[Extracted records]
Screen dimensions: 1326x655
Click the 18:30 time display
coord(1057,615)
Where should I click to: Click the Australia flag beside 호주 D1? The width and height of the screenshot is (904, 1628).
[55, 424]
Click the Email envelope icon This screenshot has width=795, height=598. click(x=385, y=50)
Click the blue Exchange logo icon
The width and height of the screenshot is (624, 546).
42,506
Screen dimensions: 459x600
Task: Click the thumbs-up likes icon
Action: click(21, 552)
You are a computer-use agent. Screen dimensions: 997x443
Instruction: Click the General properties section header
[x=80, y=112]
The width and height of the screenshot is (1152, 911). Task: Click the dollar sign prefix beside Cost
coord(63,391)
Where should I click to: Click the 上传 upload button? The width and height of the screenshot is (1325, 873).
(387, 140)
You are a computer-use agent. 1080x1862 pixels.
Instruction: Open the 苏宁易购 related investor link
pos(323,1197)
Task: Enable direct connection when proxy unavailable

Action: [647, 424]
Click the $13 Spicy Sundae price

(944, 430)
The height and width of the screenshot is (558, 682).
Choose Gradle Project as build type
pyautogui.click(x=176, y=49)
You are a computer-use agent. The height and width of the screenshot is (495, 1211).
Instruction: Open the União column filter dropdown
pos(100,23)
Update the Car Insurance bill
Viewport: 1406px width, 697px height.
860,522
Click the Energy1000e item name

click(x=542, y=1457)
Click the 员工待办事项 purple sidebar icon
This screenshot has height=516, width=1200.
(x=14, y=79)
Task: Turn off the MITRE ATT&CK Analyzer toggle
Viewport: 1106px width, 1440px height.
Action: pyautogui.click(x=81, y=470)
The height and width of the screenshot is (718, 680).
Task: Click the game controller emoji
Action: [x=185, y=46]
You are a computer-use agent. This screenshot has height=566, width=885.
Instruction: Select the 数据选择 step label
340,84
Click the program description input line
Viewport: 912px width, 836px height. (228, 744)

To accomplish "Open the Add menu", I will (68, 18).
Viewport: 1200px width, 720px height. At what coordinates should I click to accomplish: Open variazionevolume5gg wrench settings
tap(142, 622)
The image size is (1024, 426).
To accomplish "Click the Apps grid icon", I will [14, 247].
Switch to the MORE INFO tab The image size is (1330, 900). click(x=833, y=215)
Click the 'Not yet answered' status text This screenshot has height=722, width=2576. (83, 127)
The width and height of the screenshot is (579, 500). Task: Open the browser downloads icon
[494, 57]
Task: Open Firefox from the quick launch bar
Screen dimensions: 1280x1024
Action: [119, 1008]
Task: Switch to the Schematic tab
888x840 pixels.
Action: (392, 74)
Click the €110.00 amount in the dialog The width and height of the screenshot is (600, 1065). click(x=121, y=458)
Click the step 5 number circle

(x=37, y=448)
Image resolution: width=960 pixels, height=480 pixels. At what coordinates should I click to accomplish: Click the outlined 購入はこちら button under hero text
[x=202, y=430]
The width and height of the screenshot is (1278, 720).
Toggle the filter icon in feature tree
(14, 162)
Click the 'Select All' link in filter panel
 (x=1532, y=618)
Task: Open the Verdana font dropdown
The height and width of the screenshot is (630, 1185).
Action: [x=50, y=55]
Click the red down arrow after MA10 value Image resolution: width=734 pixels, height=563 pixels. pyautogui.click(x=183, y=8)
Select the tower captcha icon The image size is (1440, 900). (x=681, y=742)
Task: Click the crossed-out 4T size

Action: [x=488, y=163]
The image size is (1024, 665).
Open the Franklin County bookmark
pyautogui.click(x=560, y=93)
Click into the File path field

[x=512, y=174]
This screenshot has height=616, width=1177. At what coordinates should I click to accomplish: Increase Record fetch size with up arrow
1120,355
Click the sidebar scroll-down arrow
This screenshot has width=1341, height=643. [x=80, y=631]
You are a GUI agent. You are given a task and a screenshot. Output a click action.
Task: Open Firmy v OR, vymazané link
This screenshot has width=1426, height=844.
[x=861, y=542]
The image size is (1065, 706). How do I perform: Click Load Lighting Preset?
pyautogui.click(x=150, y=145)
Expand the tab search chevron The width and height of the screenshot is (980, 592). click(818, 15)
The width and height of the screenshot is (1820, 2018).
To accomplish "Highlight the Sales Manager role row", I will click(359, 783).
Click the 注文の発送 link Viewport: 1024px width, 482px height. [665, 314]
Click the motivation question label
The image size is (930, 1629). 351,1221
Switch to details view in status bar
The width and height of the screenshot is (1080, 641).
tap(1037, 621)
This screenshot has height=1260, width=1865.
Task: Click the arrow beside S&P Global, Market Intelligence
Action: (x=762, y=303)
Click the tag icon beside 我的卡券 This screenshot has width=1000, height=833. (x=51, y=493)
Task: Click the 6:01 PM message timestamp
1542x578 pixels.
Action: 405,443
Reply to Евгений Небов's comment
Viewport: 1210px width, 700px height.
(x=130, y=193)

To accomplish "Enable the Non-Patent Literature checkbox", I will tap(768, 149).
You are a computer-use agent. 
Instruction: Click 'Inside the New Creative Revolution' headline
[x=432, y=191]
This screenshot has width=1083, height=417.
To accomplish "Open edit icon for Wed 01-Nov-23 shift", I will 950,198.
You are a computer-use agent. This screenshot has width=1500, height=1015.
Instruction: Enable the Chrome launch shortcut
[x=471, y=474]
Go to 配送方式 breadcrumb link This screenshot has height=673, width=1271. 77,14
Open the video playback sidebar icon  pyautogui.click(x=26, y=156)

Activity:
Each record above has to be set down again, exactly and completely.

Reply:
Screen dimensions: 1326x655
Click the 18:30 time display
coord(1057,615)
Where should I click to: Click the Australia flag beside 호주 D1? The width and height of the screenshot is (904, 1628).
[55, 424]
Click the Email envelope icon This screenshot has width=795, height=598. click(x=385, y=50)
Click the blue Exchange logo icon
The width and height of the screenshot is (624, 546).
42,506
Screen dimensions: 459x600
Task: Click the thumbs-up likes icon
Action: click(21, 552)
You are a computer-use agent. Screen dimensions: 997x443
Instruction: Click the General properties section header
[x=80, y=112]
The width and height of the screenshot is (1152, 911). Task: Click the dollar sign prefix beside Cost
coord(63,391)
Where should I click to: Click the 上传 upload button? The width and height of the screenshot is (1325, 873).
(387, 140)
You are a computer-use agent. 1080x1862 pixels.
Instruction: Open the 苏宁易购 related investor link
pos(323,1197)
Task: Enable direct connection when proxy unavailable

Action: [647, 424]
Click the $13 Spicy Sundae price

(944, 430)
The height and width of the screenshot is (558, 682).
Choose Gradle Project as build type
pyautogui.click(x=176, y=49)
You are a computer-use agent. The height and width of the screenshot is (495, 1211).
Instruction: Open the União column filter dropdown
pos(100,23)
Update the Car Insurance bill
Viewport: 1406px width, 697px height.
860,522
Click the Energy1000e item name

click(x=542, y=1457)
Click the 员工待办事项 purple sidebar icon
This screenshot has height=516, width=1200.
(x=14, y=79)
Task: Turn off the MITRE ATT&CK Analyzer toggle
Viewport: 1106px width, 1440px height.
Action: pyautogui.click(x=81, y=470)
The height and width of the screenshot is (718, 680).
Task: Click the game controller emoji
Action: [x=185, y=46]
You are a computer-use agent. This screenshot has height=566, width=885.
Instruction: Select the 数据选择 step label
340,84
Click the program description input line
Viewport: 912px width, 836px height. (228, 744)

To accomplish "Open the Add menu", I will (68, 18).
Viewport: 1200px width, 720px height. At what coordinates should I click to accomplish: Open variazionevolume5gg wrench settings
tap(142, 622)
The image size is (1024, 426).
To accomplish "Click the Apps grid icon", I will [14, 247].
Switch to the MORE INFO tab The image size is (1330, 900). click(x=833, y=215)
Click the 'Not yet answered' status text This screenshot has height=722, width=2576. (83, 127)
The width and height of the screenshot is (579, 500). Task: Open the browser downloads icon
[494, 57]
Task: Open Firefox from the quick launch bar
Screen dimensions: 1280x1024
Action: [119, 1008]
Task: Switch to the Schematic tab
888x840 pixels.
Action: (392, 74)
Click the €110.00 amount in the dialog The width and height of the screenshot is (600, 1065). click(x=121, y=458)
Click the step 5 number circle

(x=37, y=448)
Image resolution: width=960 pixels, height=480 pixels. At what coordinates should I click to accomplish: Click the outlined 購入はこちら button under hero text
[x=202, y=430]
The width and height of the screenshot is (1278, 720).
Toggle the filter icon in feature tree
(14, 162)
Click the 'Select All' link in filter panel
 (x=1532, y=618)
Task: Open the Verdana font dropdown
The height and width of the screenshot is (630, 1185).
Action: [x=50, y=55]
Click the red down arrow after MA10 value Image resolution: width=734 pixels, height=563 pixels. pyautogui.click(x=183, y=8)
Select the tower captcha icon The image size is (1440, 900). (x=681, y=742)
Task: Click the crossed-out 4T size

Action: [x=488, y=163]
The image size is (1024, 665).
Open the Franklin County bookmark
pyautogui.click(x=560, y=93)
Click into the File path field

[x=512, y=174]
This screenshot has height=616, width=1177. At what coordinates should I click to accomplish: Increase Record fetch size with up arrow
1120,355
Click the sidebar scroll-down arrow
This screenshot has width=1341, height=643. [x=80, y=631]
You are a GUI agent. You are given a task and a screenshot. Output a click action.
Task: Open Firmy v OR, vymazané link
This screenshot has width=1426, height=844.
[x=861, y=542]
The image size is (1065, 706). How do I perform: Click Load Lighting Preset?
pyautogui.click(x=150, y=145)
Expand the tab search chevron The width and height of the screenshot is (980, 592). click(818, 15)
The width and height of the screenshot is (1820, 2018).
To accomplish "Highlight the Sales Manager role row", I will click(359, 783).
Click the 注文の発送 link Viewport: 1024px width, 482px height. [665, 314]
Click the motivation question label
The image size is (930, 1629). 351,1221
Switch to details view in status bar
The width and height of the screenshot is (1080, 641).
tap(1037, 621)
This screenshot has height=1260, width=1865.
Task: Click the arrow beside S&P Global, Market Intelligence
Action: (x=762, y=303)
Click the tag icon beside 我的卡券 This screenshot has width=1000, height=833. (x=51, y=493)
Task: Click the 6:01 PM message timestamp
1542x578 pixels.
Action: 405,443
Reply to Евгений Небов's comment
Viewport: 1210px width, 700px height.
(x=130, y=193)

To accomplish "Enable the Non-Patent Literature checkbox", I will tap(768, 149).
You are a computer-use agent. 
Instruction: Click 'Inside the New Creative Revolution' headline
[x=432, y=191]
This screenshot has width=1083, height=417.
To accomplish "Open edit icon for Wed 01-Nov-23 shift", I will 950,198.
You are a computer-use agent. This screenshot has width=1500, height=1015.
Instruction: Enable the Chrome launch shortcut
[x=471, y=474]
Go to 配送方式 breadcrumb link This screenshot has height=673, width=1271. 77,14
Open the video playback sidebar icon  pyautogui.click(x=26, y=156)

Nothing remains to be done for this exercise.